» STATED TASK:
Copy out every one of the records below word for word, but leave out the pictures.

>> BEGIN ROWS

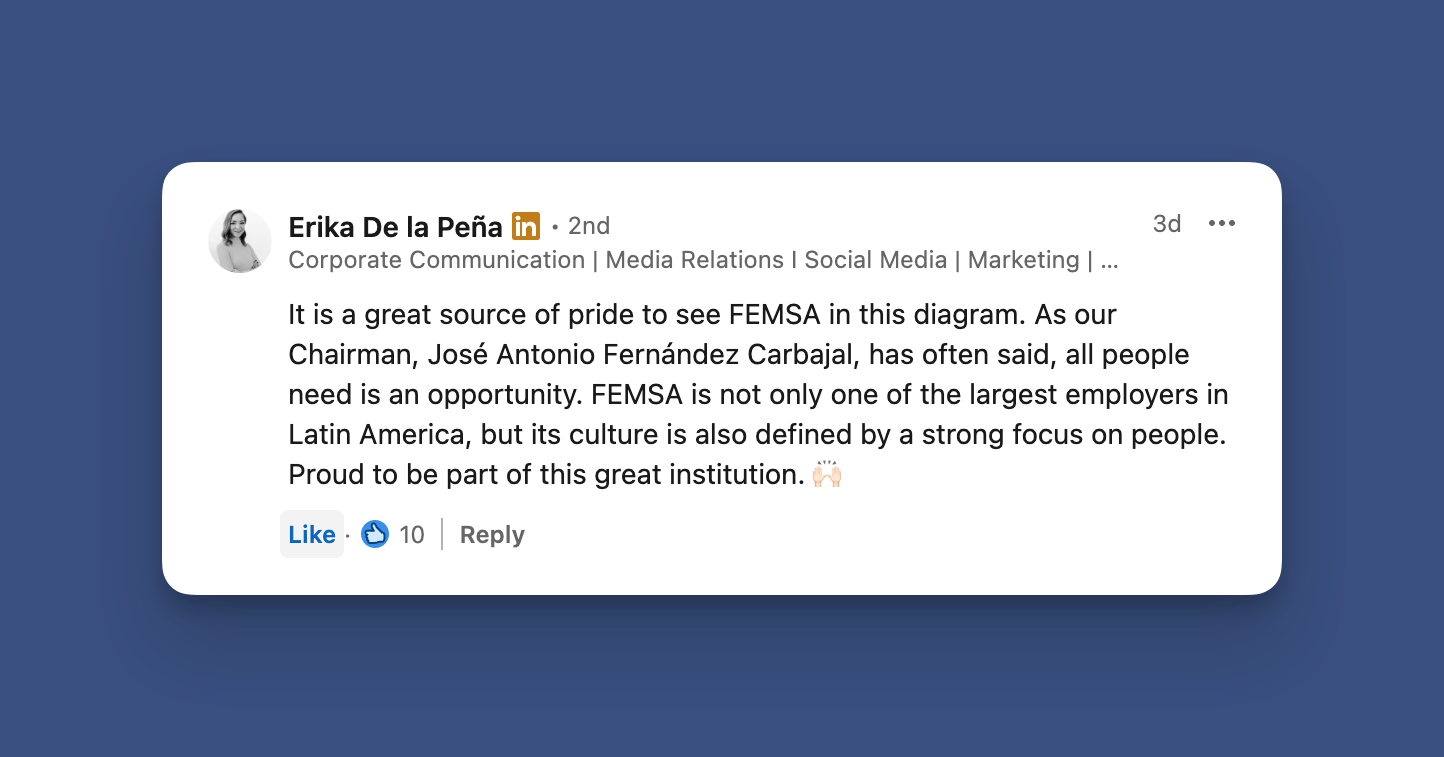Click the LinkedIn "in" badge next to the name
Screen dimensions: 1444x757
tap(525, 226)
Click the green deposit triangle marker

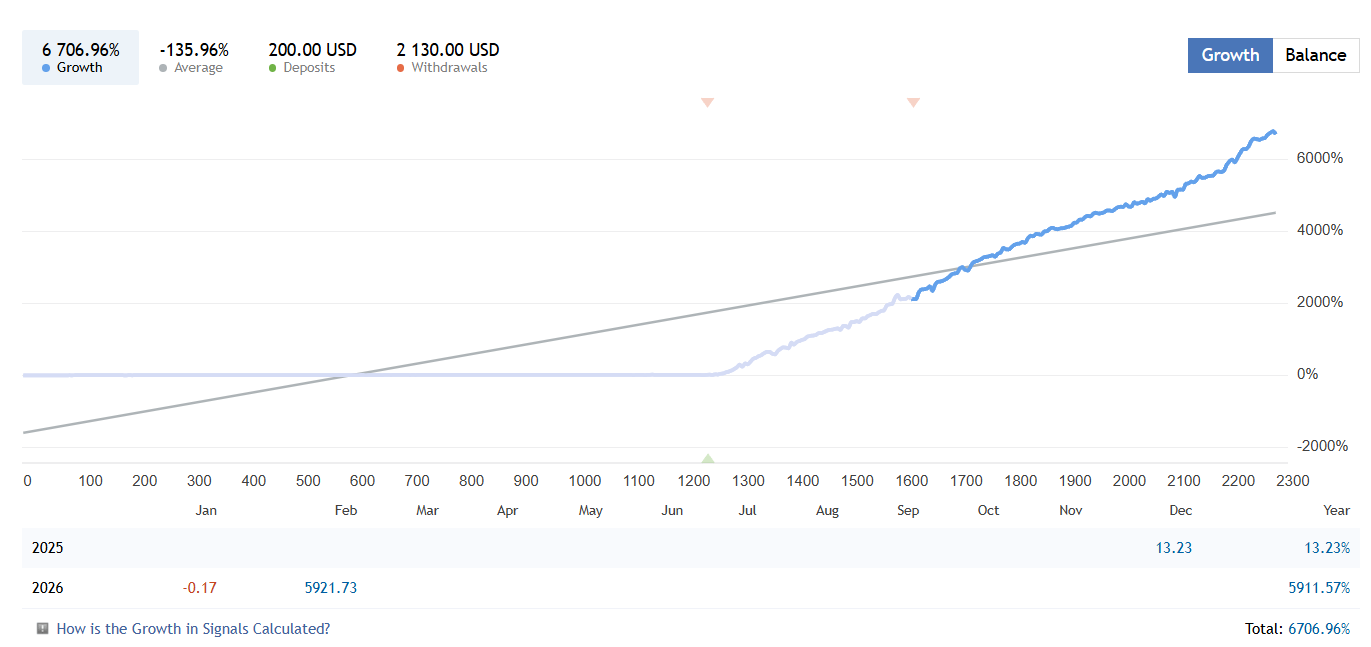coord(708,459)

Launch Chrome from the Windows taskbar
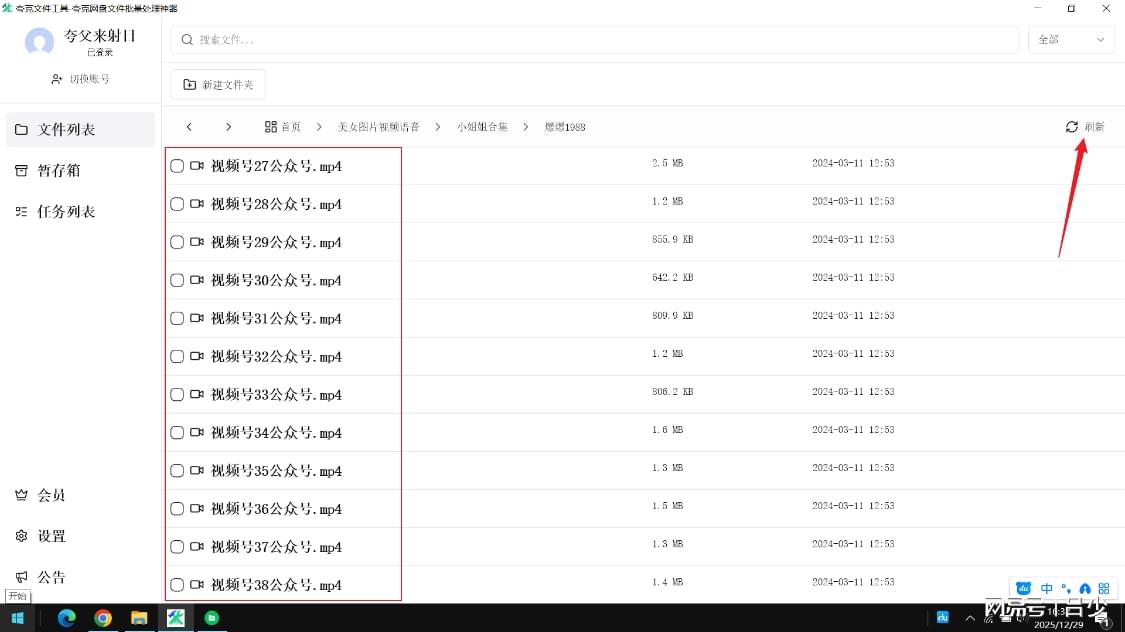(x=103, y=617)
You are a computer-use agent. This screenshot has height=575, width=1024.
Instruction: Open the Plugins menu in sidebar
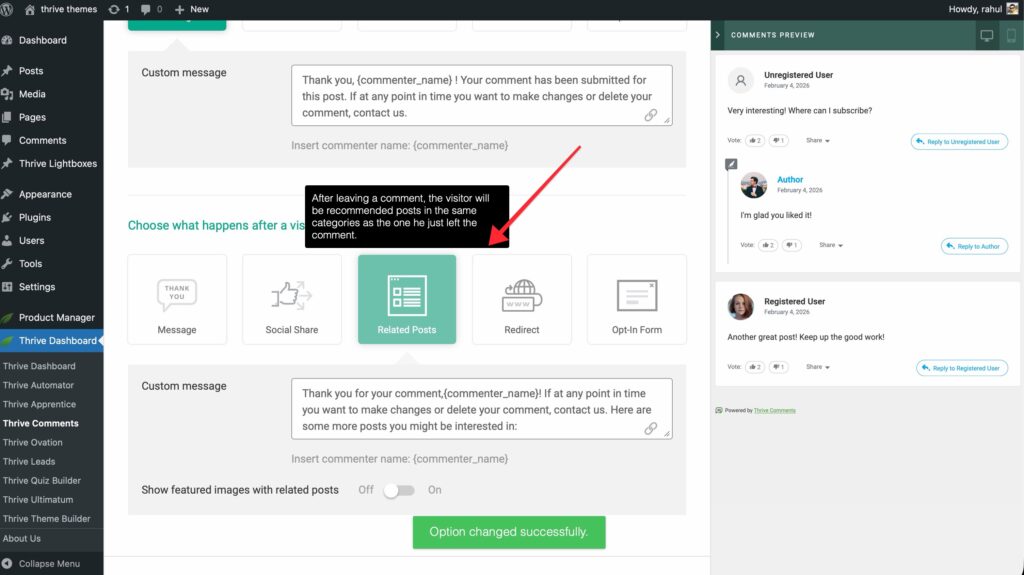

>> END ROWS

» EXERCISE ANSWER:
Click the LinkedIn "in" badge next to the name
Screen dimensions: 1444x757
tap(525, 226)
Click the green deposit triangle marker

coord(708,459)

Launch Chrome from the Windows taskbar
(x=103, y=617)
You are a computer-use agent. This screenshot has height=575, width=1024.
Instruction: Open the Plugins menu in sidebar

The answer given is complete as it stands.